With the pictures removed, reproduce exactly the lines from the one that contains "You are a GUI" through the last line of the entries below.

## RECORDED INFORMATION
:::::
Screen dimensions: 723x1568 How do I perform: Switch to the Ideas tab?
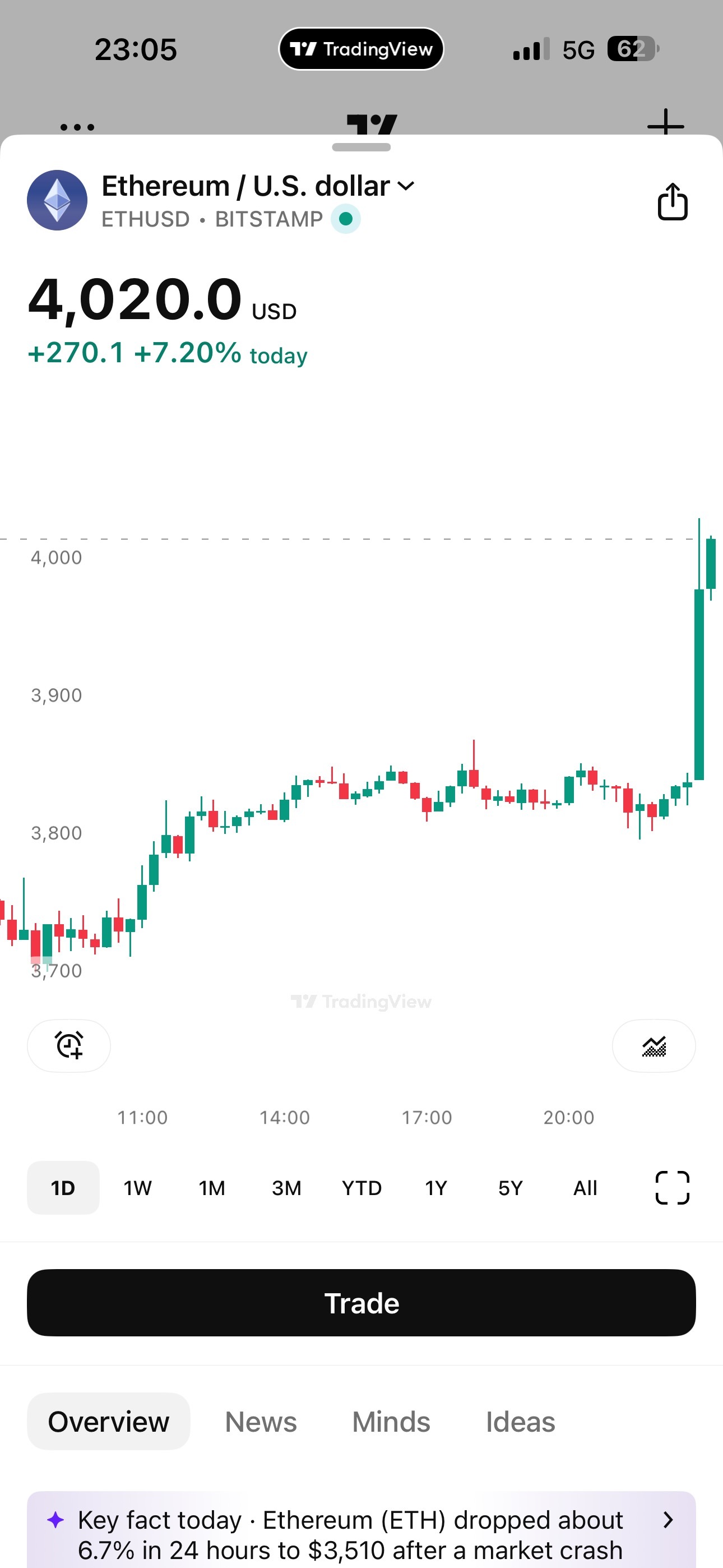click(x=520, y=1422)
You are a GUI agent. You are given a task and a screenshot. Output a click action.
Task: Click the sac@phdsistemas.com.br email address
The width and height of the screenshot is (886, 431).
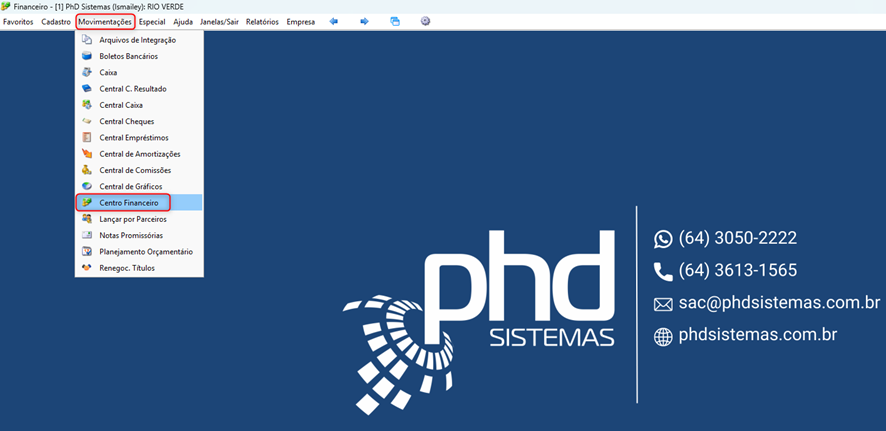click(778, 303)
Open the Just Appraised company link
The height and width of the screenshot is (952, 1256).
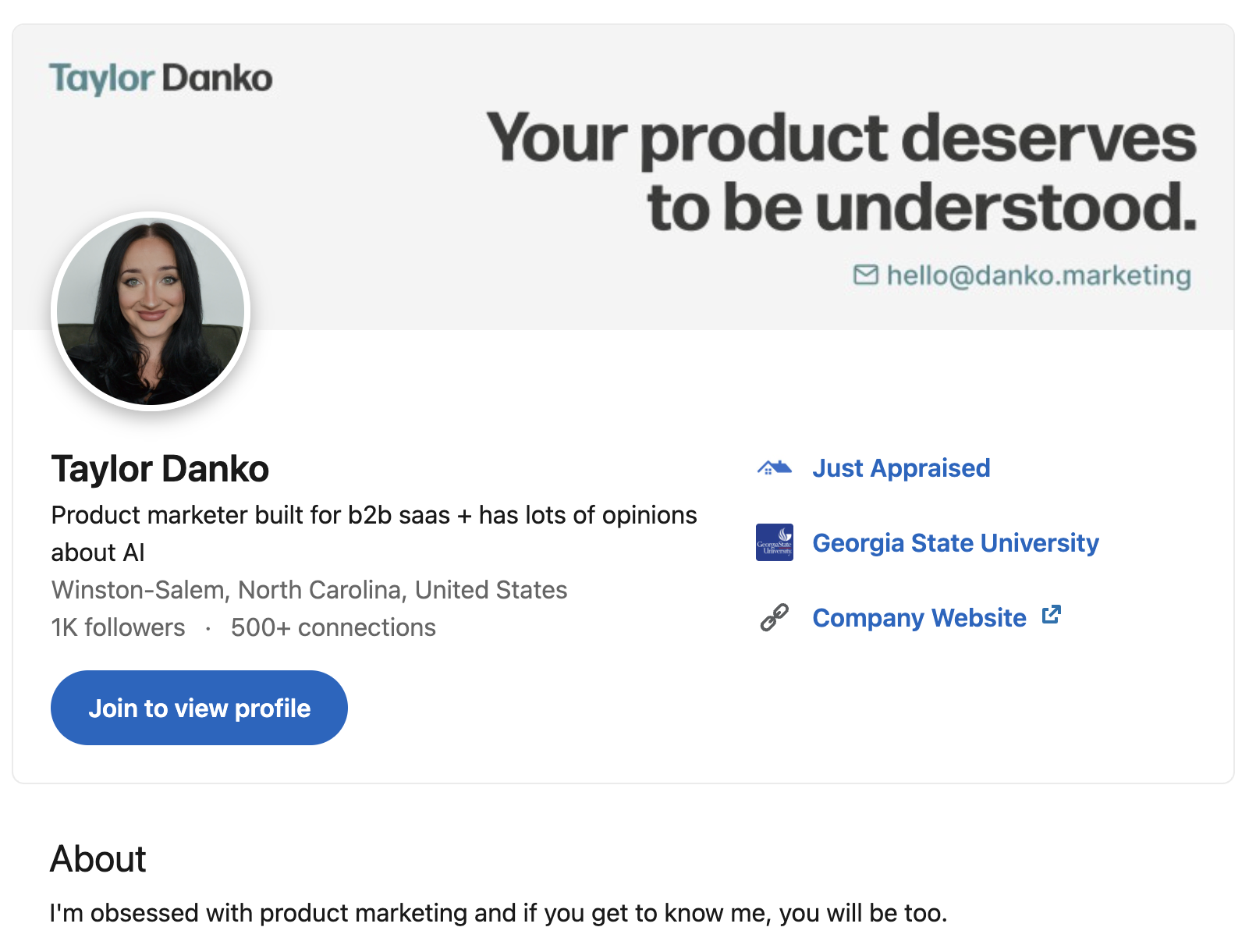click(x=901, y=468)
:::::
## EXERCISE SOLUTION
You are a GUI agent. You are given a task and a screenshot. Output a click action.
Task: Click the sac@phdsistemas.com.br email address
The width and height of the screenshot is (886, 431).
click(778, 303)
Open the Just Appraised company link
The height and width of the screenshot is (952, 1256).
click(x=901, y=468)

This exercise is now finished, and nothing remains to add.